Except for the period when the National Fire Service existed, matters concerning fire fighting fell within the remit of the Scottish Office (later the Scottish Executive, now the Scottish Government). In Scotland, His Majesty's Fire Service Inspectorate for Scotland (commonly known HMFSI) exists to inspect the fire service to ascertain how they are discharging their functions under relevant legislation.
It functions as an autonomous body under the charge of the Justice Ministry of the Scottish Government.

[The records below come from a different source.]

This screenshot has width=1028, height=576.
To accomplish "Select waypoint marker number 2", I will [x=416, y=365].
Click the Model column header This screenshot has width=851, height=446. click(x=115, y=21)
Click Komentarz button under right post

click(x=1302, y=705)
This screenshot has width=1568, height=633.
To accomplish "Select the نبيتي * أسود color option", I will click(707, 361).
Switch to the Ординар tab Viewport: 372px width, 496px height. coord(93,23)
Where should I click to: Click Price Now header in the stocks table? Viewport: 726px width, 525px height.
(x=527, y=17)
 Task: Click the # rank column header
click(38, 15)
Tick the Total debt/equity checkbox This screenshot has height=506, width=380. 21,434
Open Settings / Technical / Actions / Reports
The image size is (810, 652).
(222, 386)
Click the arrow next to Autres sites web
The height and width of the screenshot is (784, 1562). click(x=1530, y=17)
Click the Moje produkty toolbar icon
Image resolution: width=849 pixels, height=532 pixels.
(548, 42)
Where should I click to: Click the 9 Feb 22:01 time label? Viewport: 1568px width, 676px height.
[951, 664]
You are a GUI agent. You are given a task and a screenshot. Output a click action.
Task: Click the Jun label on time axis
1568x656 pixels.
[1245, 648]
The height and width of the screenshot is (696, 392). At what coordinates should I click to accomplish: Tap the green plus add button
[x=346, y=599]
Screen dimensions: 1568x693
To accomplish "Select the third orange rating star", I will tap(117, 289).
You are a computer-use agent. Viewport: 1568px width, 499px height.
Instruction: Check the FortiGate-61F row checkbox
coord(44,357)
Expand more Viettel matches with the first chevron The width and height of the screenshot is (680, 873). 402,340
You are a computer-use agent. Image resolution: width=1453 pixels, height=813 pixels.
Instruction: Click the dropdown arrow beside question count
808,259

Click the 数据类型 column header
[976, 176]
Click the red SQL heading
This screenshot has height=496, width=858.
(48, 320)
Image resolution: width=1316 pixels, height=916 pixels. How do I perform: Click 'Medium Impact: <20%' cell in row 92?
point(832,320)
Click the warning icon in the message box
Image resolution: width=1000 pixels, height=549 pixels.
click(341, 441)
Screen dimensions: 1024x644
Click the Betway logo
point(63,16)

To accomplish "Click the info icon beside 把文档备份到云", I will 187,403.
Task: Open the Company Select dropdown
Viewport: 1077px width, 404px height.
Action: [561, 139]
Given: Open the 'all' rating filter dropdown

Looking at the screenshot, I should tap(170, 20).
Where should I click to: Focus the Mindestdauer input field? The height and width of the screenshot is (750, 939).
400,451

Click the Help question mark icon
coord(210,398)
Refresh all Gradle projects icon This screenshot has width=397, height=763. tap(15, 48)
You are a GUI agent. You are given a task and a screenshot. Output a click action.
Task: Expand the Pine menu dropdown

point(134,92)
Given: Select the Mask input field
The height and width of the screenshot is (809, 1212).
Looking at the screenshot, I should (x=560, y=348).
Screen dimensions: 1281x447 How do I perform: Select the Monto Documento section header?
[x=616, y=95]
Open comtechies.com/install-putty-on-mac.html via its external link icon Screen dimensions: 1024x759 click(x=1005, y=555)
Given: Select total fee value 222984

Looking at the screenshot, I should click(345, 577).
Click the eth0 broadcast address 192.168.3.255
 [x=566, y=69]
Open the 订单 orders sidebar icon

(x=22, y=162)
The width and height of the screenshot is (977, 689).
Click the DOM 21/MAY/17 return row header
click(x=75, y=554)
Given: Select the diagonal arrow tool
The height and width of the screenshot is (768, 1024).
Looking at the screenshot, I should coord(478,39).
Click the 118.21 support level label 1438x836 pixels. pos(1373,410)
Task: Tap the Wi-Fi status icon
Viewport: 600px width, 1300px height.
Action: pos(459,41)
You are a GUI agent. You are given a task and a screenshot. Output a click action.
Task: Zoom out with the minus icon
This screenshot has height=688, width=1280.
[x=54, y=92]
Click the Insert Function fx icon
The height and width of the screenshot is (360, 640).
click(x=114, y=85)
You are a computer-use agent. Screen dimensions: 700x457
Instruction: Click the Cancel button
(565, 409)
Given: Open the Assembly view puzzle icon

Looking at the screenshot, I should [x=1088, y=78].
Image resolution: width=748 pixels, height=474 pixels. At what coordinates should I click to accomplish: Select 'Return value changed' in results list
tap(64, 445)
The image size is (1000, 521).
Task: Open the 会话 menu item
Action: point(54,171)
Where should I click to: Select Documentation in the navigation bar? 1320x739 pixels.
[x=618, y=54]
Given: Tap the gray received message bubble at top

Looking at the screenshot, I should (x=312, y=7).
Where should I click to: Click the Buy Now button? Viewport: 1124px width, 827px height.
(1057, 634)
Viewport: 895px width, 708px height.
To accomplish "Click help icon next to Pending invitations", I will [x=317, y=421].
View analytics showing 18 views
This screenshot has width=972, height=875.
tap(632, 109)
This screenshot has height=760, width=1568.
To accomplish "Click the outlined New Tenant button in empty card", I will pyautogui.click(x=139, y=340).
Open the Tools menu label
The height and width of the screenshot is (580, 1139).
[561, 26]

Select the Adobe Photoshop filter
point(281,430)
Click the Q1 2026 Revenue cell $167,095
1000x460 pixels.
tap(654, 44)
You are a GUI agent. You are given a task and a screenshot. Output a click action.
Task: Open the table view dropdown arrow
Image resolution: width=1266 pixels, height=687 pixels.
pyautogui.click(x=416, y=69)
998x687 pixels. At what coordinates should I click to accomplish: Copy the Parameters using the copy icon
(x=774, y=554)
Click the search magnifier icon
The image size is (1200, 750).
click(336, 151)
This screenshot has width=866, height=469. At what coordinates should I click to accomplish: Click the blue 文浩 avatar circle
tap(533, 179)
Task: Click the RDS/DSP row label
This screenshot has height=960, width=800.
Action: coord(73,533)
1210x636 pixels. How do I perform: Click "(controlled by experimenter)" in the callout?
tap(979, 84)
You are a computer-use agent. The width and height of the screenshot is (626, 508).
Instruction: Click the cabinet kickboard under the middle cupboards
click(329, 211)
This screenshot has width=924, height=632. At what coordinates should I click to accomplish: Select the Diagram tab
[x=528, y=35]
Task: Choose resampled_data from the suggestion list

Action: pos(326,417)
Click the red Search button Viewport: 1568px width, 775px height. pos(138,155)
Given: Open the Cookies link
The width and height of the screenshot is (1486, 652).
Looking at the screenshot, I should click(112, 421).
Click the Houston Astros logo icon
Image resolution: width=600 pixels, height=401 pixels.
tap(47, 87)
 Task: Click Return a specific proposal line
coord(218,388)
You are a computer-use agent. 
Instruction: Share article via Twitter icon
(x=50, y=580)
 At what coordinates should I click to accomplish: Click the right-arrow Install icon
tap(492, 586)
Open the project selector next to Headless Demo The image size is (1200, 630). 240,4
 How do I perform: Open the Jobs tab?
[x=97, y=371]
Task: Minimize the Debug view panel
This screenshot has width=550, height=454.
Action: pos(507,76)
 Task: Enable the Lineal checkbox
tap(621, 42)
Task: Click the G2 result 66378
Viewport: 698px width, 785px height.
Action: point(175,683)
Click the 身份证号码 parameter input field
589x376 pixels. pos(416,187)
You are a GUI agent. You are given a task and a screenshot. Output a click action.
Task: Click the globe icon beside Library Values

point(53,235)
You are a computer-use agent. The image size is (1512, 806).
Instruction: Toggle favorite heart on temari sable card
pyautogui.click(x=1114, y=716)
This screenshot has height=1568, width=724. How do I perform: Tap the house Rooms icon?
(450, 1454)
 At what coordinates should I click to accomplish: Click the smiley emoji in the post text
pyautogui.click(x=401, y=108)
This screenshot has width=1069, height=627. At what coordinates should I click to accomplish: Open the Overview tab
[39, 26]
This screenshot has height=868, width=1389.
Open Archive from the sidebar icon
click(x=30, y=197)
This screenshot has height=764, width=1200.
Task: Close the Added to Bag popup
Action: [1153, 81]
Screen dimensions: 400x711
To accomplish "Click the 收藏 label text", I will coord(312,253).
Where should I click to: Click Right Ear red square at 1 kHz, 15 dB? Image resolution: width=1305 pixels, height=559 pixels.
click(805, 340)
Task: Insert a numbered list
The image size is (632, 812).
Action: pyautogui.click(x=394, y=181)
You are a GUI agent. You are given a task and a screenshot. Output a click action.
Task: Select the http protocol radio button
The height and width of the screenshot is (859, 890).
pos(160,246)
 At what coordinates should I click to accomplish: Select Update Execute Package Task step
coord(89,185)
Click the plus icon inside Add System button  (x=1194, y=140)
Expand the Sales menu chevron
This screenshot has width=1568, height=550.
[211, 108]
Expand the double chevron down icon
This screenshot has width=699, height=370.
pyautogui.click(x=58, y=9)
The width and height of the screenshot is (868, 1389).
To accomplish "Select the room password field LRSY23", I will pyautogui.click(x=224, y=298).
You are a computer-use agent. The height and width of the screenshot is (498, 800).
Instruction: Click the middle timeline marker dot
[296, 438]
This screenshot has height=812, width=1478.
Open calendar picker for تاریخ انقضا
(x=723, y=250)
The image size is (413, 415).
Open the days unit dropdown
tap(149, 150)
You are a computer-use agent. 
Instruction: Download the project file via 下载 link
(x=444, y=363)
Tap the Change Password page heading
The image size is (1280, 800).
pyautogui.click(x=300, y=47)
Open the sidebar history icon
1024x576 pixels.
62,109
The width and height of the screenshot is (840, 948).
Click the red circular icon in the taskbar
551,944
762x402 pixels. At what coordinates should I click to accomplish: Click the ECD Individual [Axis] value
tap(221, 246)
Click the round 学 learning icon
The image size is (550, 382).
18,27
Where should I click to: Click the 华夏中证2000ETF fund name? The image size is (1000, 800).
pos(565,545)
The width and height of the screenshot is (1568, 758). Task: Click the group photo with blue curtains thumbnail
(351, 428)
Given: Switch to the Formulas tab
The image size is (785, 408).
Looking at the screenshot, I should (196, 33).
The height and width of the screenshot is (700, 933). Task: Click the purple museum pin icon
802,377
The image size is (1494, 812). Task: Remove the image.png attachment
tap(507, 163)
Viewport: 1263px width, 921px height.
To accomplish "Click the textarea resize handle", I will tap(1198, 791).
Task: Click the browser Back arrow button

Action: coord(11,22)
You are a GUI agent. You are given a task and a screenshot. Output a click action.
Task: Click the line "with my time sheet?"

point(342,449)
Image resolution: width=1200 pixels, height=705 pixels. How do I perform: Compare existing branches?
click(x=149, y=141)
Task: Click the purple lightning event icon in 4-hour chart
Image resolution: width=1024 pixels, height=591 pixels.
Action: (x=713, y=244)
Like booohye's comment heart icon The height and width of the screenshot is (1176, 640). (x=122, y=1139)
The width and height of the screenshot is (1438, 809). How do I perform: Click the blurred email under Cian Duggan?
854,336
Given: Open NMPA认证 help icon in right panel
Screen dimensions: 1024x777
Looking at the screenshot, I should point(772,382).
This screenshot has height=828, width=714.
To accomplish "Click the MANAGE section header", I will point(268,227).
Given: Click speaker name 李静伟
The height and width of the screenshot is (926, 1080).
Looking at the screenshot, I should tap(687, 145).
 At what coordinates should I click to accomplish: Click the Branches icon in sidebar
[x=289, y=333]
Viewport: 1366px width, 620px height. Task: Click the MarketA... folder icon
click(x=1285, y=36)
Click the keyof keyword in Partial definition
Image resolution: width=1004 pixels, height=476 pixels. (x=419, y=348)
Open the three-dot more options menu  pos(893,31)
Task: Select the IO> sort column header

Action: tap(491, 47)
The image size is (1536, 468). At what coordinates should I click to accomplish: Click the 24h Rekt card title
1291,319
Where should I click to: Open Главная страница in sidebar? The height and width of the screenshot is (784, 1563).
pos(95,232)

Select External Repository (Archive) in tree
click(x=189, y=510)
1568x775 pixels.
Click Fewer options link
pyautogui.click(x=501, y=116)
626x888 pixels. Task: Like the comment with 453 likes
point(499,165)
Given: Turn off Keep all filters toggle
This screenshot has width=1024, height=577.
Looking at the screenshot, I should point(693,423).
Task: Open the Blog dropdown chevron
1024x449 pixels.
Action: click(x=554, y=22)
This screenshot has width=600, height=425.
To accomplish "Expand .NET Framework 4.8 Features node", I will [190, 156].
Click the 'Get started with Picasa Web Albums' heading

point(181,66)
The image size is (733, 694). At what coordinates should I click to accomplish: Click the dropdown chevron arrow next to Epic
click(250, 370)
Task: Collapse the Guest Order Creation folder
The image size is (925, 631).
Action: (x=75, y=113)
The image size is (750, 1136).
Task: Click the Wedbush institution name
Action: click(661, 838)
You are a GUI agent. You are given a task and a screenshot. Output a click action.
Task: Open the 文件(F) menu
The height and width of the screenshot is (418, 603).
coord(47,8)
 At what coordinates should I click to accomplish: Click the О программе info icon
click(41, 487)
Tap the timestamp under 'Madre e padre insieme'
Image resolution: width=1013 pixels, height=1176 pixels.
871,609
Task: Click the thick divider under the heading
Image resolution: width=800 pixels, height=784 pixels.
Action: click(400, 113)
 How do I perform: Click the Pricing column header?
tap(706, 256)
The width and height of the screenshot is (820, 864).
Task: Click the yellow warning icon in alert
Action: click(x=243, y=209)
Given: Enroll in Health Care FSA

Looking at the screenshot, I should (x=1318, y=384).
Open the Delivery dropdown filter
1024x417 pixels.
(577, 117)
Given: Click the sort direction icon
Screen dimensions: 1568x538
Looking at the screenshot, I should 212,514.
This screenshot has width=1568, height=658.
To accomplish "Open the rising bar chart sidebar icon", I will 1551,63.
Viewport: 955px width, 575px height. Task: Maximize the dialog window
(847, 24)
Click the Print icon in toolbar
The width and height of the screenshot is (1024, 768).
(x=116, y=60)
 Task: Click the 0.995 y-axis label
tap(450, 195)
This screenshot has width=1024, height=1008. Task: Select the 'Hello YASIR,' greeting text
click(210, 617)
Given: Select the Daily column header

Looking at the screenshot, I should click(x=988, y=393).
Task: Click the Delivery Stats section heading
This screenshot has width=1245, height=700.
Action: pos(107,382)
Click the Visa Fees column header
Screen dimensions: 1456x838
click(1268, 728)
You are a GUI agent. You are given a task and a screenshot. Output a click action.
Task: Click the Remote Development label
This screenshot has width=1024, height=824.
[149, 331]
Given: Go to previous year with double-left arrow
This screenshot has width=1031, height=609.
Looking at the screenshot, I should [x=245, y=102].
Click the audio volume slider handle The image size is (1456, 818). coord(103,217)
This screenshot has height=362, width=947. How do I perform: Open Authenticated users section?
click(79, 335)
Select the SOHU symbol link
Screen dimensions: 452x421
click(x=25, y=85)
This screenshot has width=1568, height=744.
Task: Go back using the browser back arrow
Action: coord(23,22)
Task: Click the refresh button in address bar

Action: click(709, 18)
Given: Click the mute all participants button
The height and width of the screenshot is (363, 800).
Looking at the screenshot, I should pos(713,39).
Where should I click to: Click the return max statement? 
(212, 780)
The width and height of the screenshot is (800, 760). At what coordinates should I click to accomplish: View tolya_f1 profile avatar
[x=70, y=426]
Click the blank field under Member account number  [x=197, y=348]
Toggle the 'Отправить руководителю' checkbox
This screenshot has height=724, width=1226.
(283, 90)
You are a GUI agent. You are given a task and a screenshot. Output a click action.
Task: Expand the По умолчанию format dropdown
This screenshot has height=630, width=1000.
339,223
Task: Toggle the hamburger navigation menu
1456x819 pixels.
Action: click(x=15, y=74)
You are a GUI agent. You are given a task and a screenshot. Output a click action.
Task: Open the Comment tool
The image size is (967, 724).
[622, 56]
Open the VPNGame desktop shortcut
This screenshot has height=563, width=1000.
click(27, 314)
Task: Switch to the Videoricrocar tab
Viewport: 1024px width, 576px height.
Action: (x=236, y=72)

Since 1 April 2013, there has been a single Scottish Fire and Rescue Service in place of the eight former regional services.

===Northern Ireland===
Matters concerning fire fighting fell within the remit of the government of Northern Ireland, with two exceptions; the period of the existence of the National Fire Service (Northern Ireland), and the period of direct rule from Westminster when the government of Northern Ireland did not exist.

===Wales===
Responsibility for fire and rescue services and promotion of fire safety in Wales lies with the Welsh Government.

===Inspections===

In England, Wales, and Northern Ireland, fire services are inspected by what was known as the Fire Service Inspectorate. In February 2007, the government announced it was establishing a new unit to provide ministers and civil servants with "independent professional advice on fire and rescue issues". It is headed by a new role known as the Chief Fire and Rescue Adviser. The roles carries the historical function of His Majesty's Fire Service Inspectorate. The Chief Fire and Rescue Adviser is also titled His Majesty's Chief Inspector of Fire Services. Its role (among others) is to work towards reducing the number of fire deaths in England and Wales, and implement changes to FRS required by the Fire and Rescue Services Act 2004.

In Scotland, the Scottish Fire and Rescue Service is inspected by His Majesty's Fire Service Inspectorate for Scotland.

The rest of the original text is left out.